The candy-apple red Starbucks holiday cup makes its first appearance in this whimsical design with black line-drawings of snowflakes, stockings and winter celebrations.
Gingerbread Latte makes its debut in these “Coffeetown” holiday cups with colors of red and kraft paper, which depict a village of coffee and tea pots against a nighttime sky.
The cups themselves are designed to look like a gift, trimmed with green and red ribbon and old-fashioned stamps. This is the first holiday for White Chocolate Mocha and Starbucks Cards.
This is the first year the holiday cups feature white line art, an illustration style that returned again in 2005 and 2016.
Shadows dance across a fanciful scene with shimmering stars and snowflakes.
The Starbucks logo is reminiscent of an evergreen wreath in this year’s cup design. In a Starbucks video, the cup could be found atop the roof of a yellow taxi speeding through the streets of San Francisco.
The cup features white woodcut-style drawings of mistletoe along with a reminder that “It only happens once a year” as a string of holiday lights twinkle along the rim.

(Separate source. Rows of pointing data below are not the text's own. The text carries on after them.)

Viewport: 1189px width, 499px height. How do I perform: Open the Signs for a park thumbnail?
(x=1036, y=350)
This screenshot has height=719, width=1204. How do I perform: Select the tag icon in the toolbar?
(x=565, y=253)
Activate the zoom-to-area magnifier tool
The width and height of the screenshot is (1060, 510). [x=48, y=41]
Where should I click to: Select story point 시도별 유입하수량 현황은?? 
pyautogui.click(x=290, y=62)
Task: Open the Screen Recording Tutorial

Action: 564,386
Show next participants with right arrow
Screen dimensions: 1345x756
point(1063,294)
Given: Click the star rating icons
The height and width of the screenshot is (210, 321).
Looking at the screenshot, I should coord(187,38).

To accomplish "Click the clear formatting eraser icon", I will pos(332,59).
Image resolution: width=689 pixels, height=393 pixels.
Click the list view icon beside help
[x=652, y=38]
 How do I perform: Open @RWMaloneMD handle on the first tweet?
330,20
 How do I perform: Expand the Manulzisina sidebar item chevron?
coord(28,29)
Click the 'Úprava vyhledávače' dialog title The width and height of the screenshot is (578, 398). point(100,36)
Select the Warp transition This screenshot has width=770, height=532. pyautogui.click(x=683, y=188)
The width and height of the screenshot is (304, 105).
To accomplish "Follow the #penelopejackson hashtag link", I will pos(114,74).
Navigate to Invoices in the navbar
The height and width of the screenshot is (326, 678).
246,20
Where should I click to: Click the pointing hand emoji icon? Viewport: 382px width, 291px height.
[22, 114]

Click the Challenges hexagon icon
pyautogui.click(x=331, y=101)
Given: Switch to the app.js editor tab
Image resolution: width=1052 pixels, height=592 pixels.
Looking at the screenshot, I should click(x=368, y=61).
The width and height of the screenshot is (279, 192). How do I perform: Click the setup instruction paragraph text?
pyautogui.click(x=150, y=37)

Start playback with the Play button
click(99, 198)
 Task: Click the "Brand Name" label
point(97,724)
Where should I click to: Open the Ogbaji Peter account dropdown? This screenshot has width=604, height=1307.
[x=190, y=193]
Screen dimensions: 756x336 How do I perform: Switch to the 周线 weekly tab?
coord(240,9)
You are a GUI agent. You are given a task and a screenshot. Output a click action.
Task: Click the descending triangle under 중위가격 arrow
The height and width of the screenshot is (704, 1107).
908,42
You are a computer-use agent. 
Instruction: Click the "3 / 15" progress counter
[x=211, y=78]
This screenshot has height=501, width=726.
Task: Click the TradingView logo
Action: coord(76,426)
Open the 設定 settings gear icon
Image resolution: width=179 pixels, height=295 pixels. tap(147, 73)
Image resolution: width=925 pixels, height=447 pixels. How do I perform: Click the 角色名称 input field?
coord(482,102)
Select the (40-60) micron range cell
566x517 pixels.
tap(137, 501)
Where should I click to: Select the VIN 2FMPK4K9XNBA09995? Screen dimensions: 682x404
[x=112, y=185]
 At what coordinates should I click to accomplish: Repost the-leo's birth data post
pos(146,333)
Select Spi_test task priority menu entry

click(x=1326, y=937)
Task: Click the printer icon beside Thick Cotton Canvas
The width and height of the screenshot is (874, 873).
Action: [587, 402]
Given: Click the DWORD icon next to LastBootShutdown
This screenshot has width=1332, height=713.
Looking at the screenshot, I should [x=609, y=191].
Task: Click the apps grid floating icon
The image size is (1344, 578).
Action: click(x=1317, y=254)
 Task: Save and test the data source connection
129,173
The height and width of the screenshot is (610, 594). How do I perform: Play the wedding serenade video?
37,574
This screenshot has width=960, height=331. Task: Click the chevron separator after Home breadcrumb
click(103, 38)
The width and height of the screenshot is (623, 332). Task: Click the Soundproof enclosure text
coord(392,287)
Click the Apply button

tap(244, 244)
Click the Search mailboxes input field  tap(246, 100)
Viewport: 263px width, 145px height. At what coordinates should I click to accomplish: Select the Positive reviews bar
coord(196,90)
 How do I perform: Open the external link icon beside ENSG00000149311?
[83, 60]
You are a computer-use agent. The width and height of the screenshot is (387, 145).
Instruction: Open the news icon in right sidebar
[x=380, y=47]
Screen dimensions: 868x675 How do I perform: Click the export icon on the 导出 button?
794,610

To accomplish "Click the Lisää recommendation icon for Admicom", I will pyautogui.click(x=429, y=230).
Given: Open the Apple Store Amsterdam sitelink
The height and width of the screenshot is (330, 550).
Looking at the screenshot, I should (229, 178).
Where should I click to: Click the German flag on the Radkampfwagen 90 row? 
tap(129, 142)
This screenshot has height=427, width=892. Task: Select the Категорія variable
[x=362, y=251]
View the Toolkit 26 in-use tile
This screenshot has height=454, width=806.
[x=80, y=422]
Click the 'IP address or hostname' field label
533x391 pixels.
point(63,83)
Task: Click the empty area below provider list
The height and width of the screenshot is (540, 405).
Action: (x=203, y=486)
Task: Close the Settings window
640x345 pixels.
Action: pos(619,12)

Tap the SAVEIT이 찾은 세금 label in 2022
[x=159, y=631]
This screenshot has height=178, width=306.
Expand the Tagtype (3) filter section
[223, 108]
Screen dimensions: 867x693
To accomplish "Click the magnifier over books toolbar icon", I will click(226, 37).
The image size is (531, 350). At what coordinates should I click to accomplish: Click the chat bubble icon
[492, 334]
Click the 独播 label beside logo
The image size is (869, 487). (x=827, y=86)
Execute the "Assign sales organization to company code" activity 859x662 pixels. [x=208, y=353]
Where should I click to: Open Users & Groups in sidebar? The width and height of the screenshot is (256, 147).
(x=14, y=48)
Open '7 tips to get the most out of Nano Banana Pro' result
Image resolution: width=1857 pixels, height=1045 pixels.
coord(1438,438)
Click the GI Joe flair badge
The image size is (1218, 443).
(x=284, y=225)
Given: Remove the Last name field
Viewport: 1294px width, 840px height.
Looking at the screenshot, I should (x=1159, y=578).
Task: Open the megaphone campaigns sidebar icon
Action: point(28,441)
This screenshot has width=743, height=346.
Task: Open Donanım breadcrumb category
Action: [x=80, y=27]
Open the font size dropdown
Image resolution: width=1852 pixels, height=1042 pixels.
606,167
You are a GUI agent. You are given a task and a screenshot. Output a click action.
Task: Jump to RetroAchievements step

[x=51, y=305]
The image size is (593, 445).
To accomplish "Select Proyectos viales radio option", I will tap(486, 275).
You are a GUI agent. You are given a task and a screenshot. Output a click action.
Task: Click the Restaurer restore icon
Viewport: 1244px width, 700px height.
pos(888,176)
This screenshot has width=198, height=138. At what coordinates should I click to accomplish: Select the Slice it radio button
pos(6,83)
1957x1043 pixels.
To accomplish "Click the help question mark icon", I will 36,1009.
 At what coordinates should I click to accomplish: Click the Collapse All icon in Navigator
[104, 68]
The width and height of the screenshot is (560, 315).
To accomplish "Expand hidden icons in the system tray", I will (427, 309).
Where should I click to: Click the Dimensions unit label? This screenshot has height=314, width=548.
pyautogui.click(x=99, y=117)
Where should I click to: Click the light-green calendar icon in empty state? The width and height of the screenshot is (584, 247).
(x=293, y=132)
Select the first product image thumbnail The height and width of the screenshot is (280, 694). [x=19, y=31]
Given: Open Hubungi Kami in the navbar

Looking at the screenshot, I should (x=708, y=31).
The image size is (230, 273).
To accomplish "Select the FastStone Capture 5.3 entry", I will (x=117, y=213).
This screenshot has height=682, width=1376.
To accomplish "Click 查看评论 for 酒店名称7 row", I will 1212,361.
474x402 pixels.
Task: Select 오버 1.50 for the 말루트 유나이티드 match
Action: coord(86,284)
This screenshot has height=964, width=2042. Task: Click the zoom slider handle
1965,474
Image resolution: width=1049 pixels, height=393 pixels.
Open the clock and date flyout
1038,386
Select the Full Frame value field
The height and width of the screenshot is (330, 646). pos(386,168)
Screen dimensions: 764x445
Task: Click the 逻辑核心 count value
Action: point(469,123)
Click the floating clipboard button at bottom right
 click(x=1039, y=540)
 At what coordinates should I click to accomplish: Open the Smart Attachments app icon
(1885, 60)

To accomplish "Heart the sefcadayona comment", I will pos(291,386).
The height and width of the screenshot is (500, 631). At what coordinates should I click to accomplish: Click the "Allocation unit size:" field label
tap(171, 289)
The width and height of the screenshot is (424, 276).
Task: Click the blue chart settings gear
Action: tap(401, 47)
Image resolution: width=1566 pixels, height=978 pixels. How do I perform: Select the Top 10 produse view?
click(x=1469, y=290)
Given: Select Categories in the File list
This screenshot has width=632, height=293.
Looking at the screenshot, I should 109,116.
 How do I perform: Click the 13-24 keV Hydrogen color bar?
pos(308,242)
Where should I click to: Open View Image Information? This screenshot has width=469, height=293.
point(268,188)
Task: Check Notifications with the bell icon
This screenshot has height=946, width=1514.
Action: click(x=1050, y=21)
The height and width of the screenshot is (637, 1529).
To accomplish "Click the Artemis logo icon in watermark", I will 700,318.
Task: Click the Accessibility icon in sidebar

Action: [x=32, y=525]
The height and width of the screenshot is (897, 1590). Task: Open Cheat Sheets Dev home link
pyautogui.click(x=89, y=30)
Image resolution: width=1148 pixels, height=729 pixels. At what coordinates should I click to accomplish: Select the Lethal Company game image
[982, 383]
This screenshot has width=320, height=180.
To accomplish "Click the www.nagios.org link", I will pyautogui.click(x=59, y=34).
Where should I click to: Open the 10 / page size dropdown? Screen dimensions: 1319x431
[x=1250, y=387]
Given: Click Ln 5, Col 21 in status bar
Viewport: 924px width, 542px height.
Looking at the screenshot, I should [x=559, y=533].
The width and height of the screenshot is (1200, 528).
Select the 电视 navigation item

Vector illustrations that appear as intricate cut paper silhouettes gather in traditional holiday tableaux.
For the holiday cup’s 10th anniversary, customers are invited to “Pass the Cheer,” as a gift is shared in a classic snowy scene.
A field of reindeer and a single white dove are depicted in a moonlit woodland landscape with an overlay of a cozy knitted pattern.
Caramel Brulée Latte make its debut this year, along with a cup design that featured cut-paper ornaments inscribed with the words “joy, hope, love, light, peace” hanging on sprigs of evergreen.
The cups take on a more modern vibe with new holiday characters catching snowflakes in a palette of red, white and of gray.
Carolers sing, an ice skater spins, and a boy and his dog sled down a hill with these holiday cups. Customers make these merry scenes come to life with Starbucks Cup Magic, an augmented reality app.
The holiday characters come in for their close-up in this design with bold accents of navy and gold.
The cup features a swoop of coffee cherries, coffee flowers and vintage ornaments painted in a deep garnet with touches of gold.
“Let there be bright” is the theme for the holiday, with fanciful brushstrokes in bold colors.
The cup features a two-toned ombré design, with a bright poppy color on top that morphed into a darker cranberry below.
For the first time, Starbucks features customer-created holiday cups with 13 designs from six countries around the world, all with hand-drawn white against a red background.
Starbucks unveils its first white holiday cup with a pair of hands connected with swirling ribbons and splashes of red and green.